Despite our progress in reforming homeland security for a new age, I have determined that it is the right time for me to step aside. I hope that the next Secretary will have the support of Congress and the courts in fixing the laws which have impeded our ability to fully secure America's borders and which have contributed to discord in our nation's discourse. Our country and the men and women of DHS deserve to have all the tools and resources they need to execute the mission entrusted to them.

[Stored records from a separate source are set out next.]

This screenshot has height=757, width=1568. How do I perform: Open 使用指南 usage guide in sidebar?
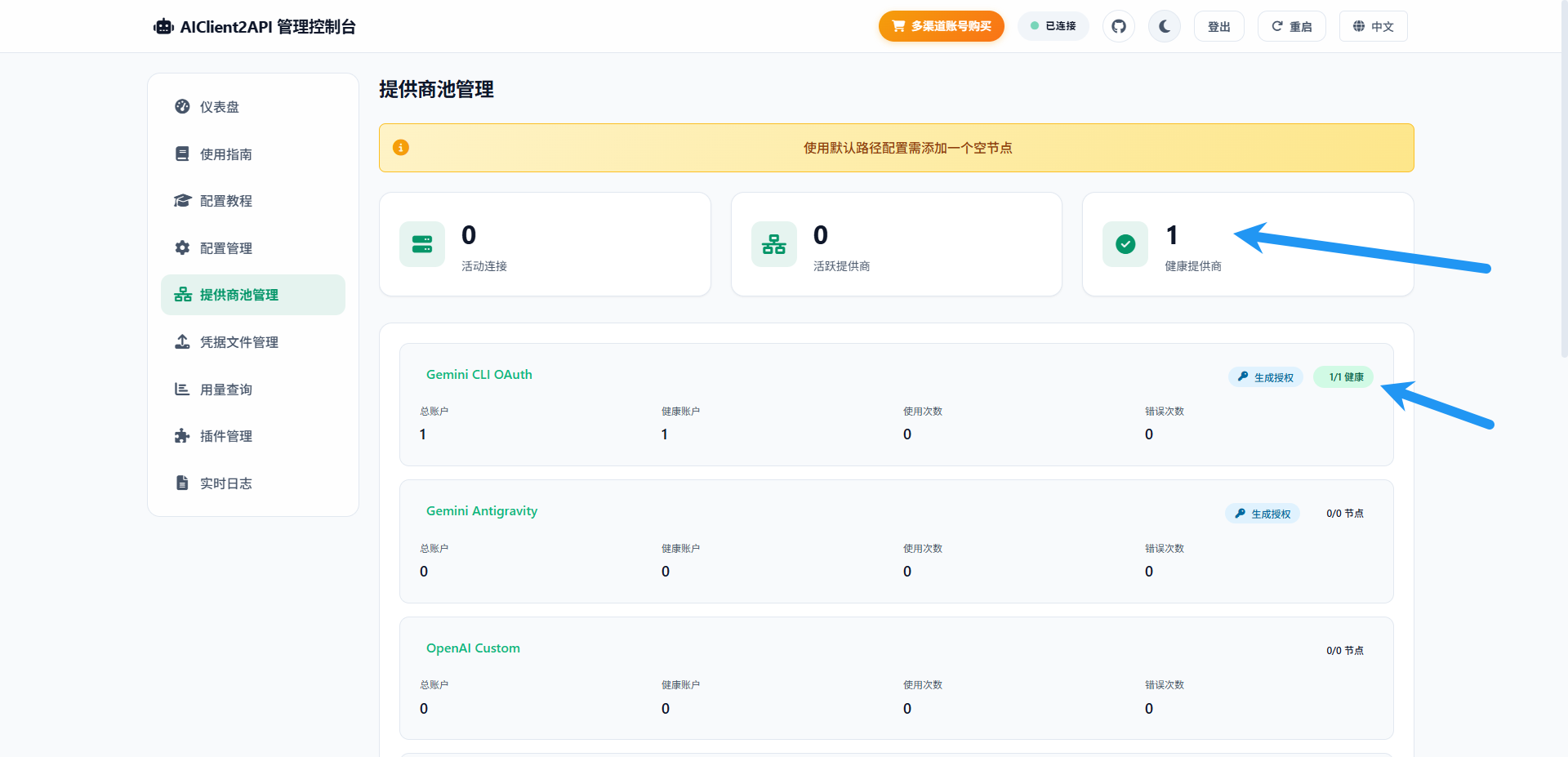pyautogui.click(x=226, y=154)
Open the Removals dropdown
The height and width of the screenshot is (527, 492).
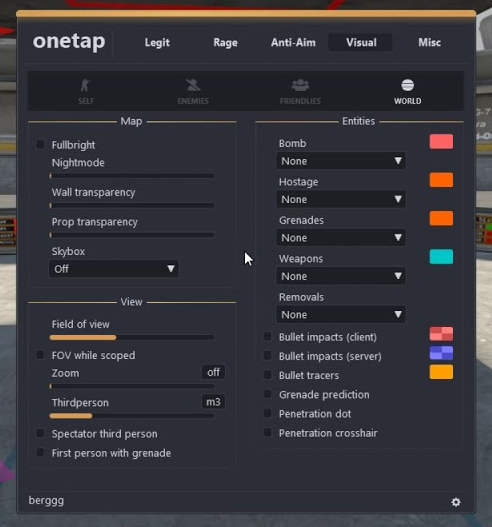tap(341, 315)
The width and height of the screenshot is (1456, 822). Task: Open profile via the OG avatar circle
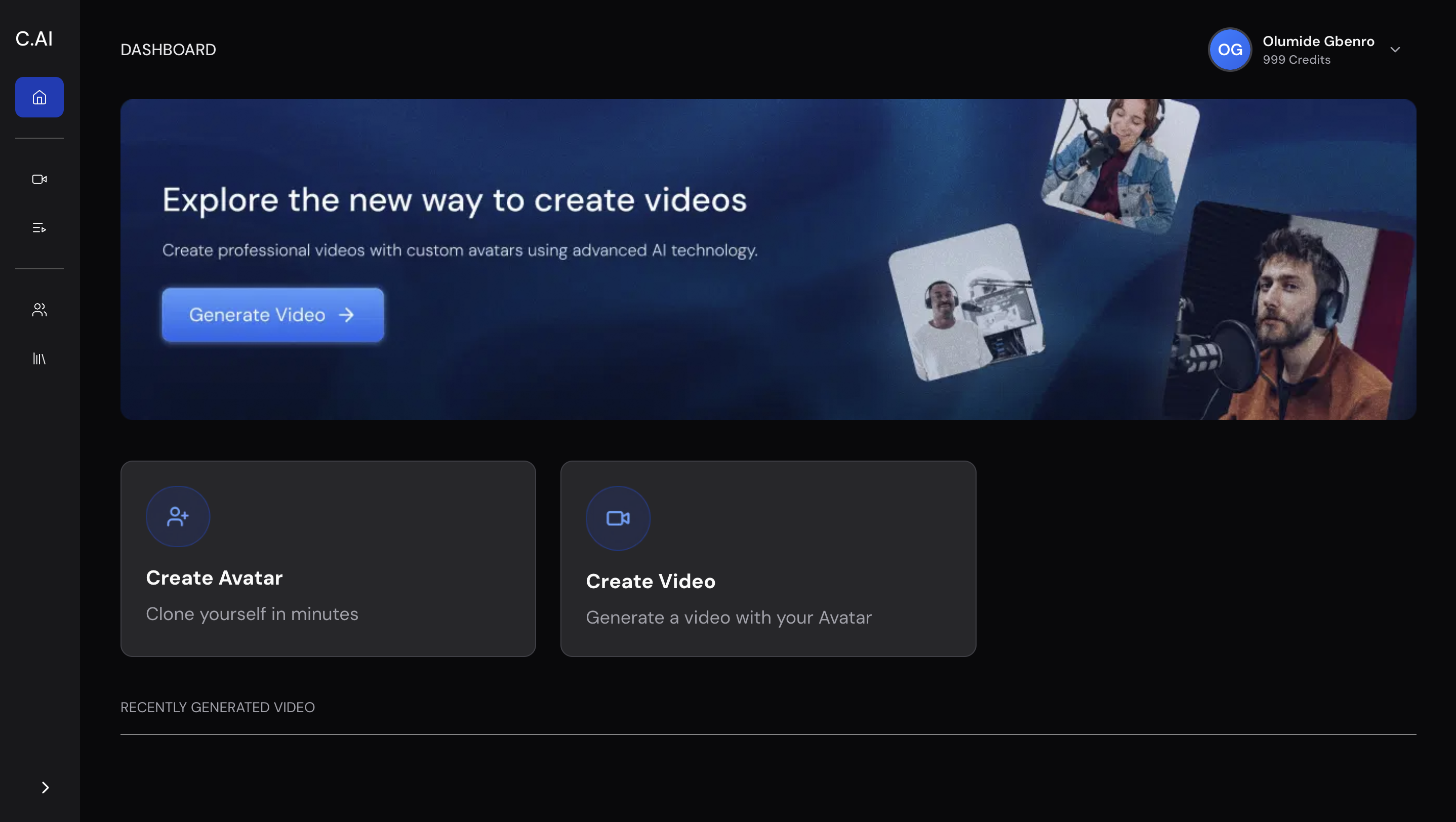pyautogui.click(x=1230, y=50)
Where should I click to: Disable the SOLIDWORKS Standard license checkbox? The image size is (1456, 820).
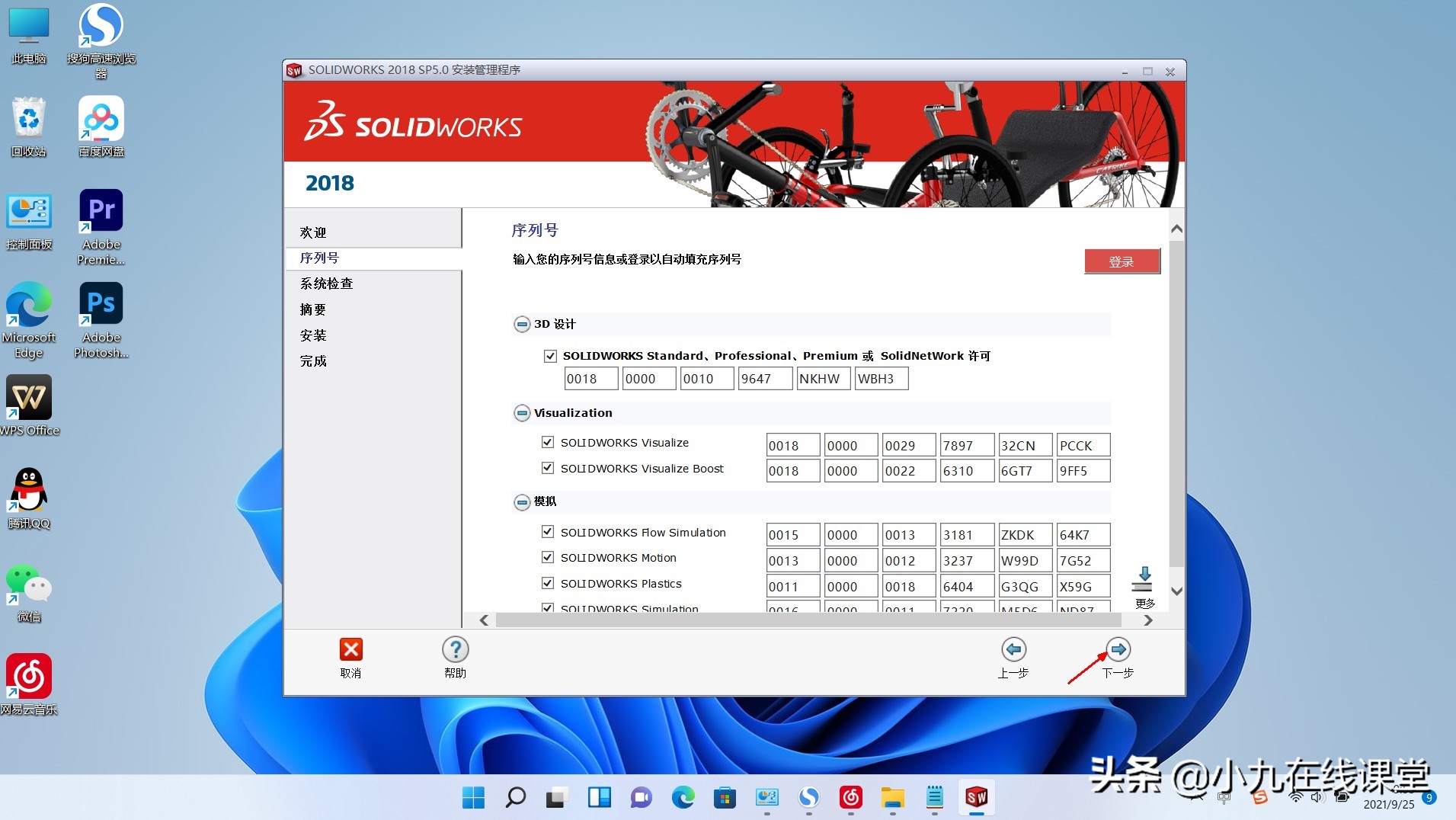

Additionally, Nielsen, whose often rocky tenure made her the subject of often heated criticism once she became the face of the president's "zero tolerance" family separation policy, expressed her belief that "our homeland is safer today than when I joined the Administration":

I can say with confidence our homeland is safer today than when I joined the Administration. We have taken unprecedented action to protect Americans. We have implemented historic efforts to defend our borders, combat illegal immigration, obstruct the inflow of drugs, and uphold our laws and values. We have responded decisively to record-breaking natural disasters and helped Americans rebuild. We have prevented the disruption of U.S. elections and guarded against foreign interference in our democracy. We have replaced complacency with consequences in cyberspace, we are holding digital intruders accountable, and we are stepping up our protection of American networks. We have thwarted terrorist plotting against our homeland and launched new efforts to block terrorists and criminals from reaching our shores. And we have ramped up security measures to make it harder for our enemies and adversaries to attack us, whether it is with drones, chemical and biological weapons, or through other means.

The president's announcement came shortly after he signaled he'd like immigration policy “to go in a tougher direction," one he's made repeated calls for in the wake of his declaration that migrants crossing the U.S.-Mexico border constitutes a national emergency.

Pelosi, for her part, has remained steadfast in her opposition to the president's national emergency declaration, particularly as he continues to ignite a debate about separation of powers.

Last week, Pelosi announced that the House has authorized a lawsuit against the president over his national emergency declaration to fund a wall along our nation’s southern border.

“The President’s sham emergency declaration and unlawful transfers of funds have undermined our democracy, contravening the vote of the bipartisan Congress, the will of the American people and the letter of the Constitution,” Pelosi said in an official statement.

She added:

“The President’s action clearly violates the Appropriations Clause by stealing from appropriated funds, an action that was not authorized by constitutional or statutory authority.  Congress, as Article I – the first branch, co-equal to the other branches – must reassert its exclusive responsibilities reserved by the text of the Constitution and protect our system of checks and balances.

The House will once again defend our Democracy and our Constitution, this time in the courts.  No one is above the law or the Constitution, not even the President.”

This is the latest development in the ongoing battle to halt the national emergency the president declared in February, and came just a day after the president insisted that “Congress must get together and immediately eliminate the loopholes at the border.” The president also threatened to shutter the U.S.-Mexico border, a move that would have a devastating economic impact nationwide.